CINCINNATI — A Cincinnati woman who shot her husband in the back of the head in 1984 and buried him in a grave unwittingly dug by her children, a neighbor and the victim’s own father is scheduled for a parole hearing next month.
Linda Lee Couch, 67, is serving a life sentence in the Ohio Reformatory for Women for the aggravated murder of Walter Douglas Couch. She is slated for her next parole hearing on March 30, just days after the 36th anniversary of her post-conviction imprisonment.
Linda Couch was one of the 10 inmates profiled last year on Netflix’s “I Am A Killer.”
See the trailer for Season 2 of the series below.

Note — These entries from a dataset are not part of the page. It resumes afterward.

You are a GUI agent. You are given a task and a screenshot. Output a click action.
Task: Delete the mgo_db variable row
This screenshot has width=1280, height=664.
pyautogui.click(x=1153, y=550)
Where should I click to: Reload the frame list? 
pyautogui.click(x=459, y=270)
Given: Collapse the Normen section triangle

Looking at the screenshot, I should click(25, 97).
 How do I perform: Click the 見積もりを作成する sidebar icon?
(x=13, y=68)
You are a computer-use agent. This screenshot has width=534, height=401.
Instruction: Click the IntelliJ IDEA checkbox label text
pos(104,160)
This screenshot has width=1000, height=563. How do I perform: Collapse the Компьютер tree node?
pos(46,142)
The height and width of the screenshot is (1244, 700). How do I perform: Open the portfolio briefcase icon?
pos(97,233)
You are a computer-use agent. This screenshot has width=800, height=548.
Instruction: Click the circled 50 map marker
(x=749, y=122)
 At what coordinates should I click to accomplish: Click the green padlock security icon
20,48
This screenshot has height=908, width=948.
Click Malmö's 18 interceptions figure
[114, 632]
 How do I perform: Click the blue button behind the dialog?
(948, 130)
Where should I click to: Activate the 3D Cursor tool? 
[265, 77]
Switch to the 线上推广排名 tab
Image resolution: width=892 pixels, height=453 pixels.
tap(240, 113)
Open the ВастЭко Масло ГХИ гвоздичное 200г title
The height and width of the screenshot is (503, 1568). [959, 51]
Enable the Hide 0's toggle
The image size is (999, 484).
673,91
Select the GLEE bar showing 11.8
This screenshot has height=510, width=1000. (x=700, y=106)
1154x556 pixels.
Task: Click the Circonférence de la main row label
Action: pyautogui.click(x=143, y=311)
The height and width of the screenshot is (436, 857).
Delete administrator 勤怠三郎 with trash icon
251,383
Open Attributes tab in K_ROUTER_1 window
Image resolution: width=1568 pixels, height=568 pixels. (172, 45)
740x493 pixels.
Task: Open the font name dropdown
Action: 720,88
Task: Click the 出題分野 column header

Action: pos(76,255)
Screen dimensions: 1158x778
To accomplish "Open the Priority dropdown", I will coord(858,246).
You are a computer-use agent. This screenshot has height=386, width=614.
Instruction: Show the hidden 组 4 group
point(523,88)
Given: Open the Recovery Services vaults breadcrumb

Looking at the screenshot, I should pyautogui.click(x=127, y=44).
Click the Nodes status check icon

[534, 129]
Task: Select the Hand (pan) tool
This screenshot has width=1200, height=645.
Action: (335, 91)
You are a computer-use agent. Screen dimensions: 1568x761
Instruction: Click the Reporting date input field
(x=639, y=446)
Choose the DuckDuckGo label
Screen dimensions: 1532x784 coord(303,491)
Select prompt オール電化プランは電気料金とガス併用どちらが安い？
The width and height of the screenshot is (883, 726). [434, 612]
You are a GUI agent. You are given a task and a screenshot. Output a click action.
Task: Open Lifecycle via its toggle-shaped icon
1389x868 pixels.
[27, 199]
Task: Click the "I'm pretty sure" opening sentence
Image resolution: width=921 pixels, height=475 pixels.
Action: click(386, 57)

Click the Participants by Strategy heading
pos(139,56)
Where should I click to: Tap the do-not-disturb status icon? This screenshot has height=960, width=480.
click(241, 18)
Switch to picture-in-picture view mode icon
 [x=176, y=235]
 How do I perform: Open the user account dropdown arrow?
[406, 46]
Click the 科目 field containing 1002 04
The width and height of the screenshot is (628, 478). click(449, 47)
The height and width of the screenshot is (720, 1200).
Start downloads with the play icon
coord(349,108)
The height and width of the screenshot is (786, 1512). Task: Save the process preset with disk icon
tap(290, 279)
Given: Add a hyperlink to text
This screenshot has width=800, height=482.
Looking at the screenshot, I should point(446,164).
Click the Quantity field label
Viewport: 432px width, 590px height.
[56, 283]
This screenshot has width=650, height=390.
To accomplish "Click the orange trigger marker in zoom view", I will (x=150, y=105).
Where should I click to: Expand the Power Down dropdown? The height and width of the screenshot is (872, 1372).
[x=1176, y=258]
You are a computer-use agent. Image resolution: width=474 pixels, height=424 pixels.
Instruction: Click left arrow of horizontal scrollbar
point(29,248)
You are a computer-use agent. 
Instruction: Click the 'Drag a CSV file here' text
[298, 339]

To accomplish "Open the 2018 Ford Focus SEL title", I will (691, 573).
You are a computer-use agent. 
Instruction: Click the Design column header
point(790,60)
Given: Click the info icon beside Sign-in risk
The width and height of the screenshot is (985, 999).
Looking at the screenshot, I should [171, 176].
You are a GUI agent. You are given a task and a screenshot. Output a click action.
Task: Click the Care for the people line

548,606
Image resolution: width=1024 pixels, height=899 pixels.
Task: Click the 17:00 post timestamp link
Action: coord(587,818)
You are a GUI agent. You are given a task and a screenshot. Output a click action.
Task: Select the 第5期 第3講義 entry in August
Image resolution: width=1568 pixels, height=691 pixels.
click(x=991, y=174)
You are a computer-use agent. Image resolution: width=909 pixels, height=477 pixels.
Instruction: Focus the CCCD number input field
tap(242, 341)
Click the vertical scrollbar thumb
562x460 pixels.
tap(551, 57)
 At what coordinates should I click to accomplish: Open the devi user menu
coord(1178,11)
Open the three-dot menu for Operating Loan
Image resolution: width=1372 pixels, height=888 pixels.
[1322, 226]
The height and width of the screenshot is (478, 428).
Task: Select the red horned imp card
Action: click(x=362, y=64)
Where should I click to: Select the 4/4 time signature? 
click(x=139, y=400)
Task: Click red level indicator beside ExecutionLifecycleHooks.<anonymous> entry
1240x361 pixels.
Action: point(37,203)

Prosecutors are adamantly opposed to Couch’s release, according to a statement released Wednesday by Hamilton County Prosecutor Joe Deters. Andy Nadel, a longtime support staffer who compiles case details for prosecutors, said in the news release that the Couch case was one of the worst he’d seen in his more than 30 years at his job.
“This case stands out among the thousands that I have reviewed as particularly gruesome,” Nadel said. “Shooting her husband in the head is bad enough, but then enlisting her innocent children and unsuspecting father-in-law and neighbor to dig a hole and help bury her husband’s body is chilling.
“Couch deserves every day of her life sentence, and I hope that the community will join our office in opposing her possible parole.”
He ‘never knew what hit him’
According to prosecutors and Cincinnati police, Linda Couch, then 30, shot Walter Couch, 35, in the back of the head the night of Oct. 13, 1984, at their home in Cincinnati’s Price Hill neighborhood. At her trial the following year, where Linda Couch wept and clutched a rosary in her hands, a prosecutor told jurors the victim “never knew what hit him.”
In her testimony, Linda Couch swore she did not intend to shoot her husband, who she said had struck her that night. She alleged that her husband was controlling during their 14-year marriage.
“I didn’t know at the time whether anyone was going to believe me, that this could be an accident,” Couch said.
Instead of calling for help after the shooting, Linda Couch wrapped her husband’s body in a rug and hid it in the basement, prosecutors said. She then enlisted the help of her three young children, Walter Couch’s father and a neighbor in digging a hole in the back yard.
The children were ages 13, 10 and 8 at the time, according to news reports from 1984.
“Think about how brutally cold that is, to involve your children in the burying of their father. The husband’s father, the neighbors,” Deters told Cincinnati’s WKRC in 2018, in advance of Couch’s most recent unsuccessful parole bid.
Watch a 2018 report on the Couch case below, courtesy of WKRC in Cincinnati.
She told them the yard had “drainage issues” and that she wanted to start a garden. After the hole was complete, she had her children help her carry the heavy, rolled-up rug up from the basement and into the back yard.
She then buried her dead husband in the three-foot-deep trench.
“She repeatedly lied to Walter’s close family about his whereabouts,” prosecutors said in Wednesday’s news release. “She told her children that their father had left them. She told her in-laws, who were very close to their son, that he was not home for various reasons.”
Meanwhile, Linda Couch spent $1,300 on new furniture and a new car. She also took the children on a vacation to Gatlinburg, Tennessee.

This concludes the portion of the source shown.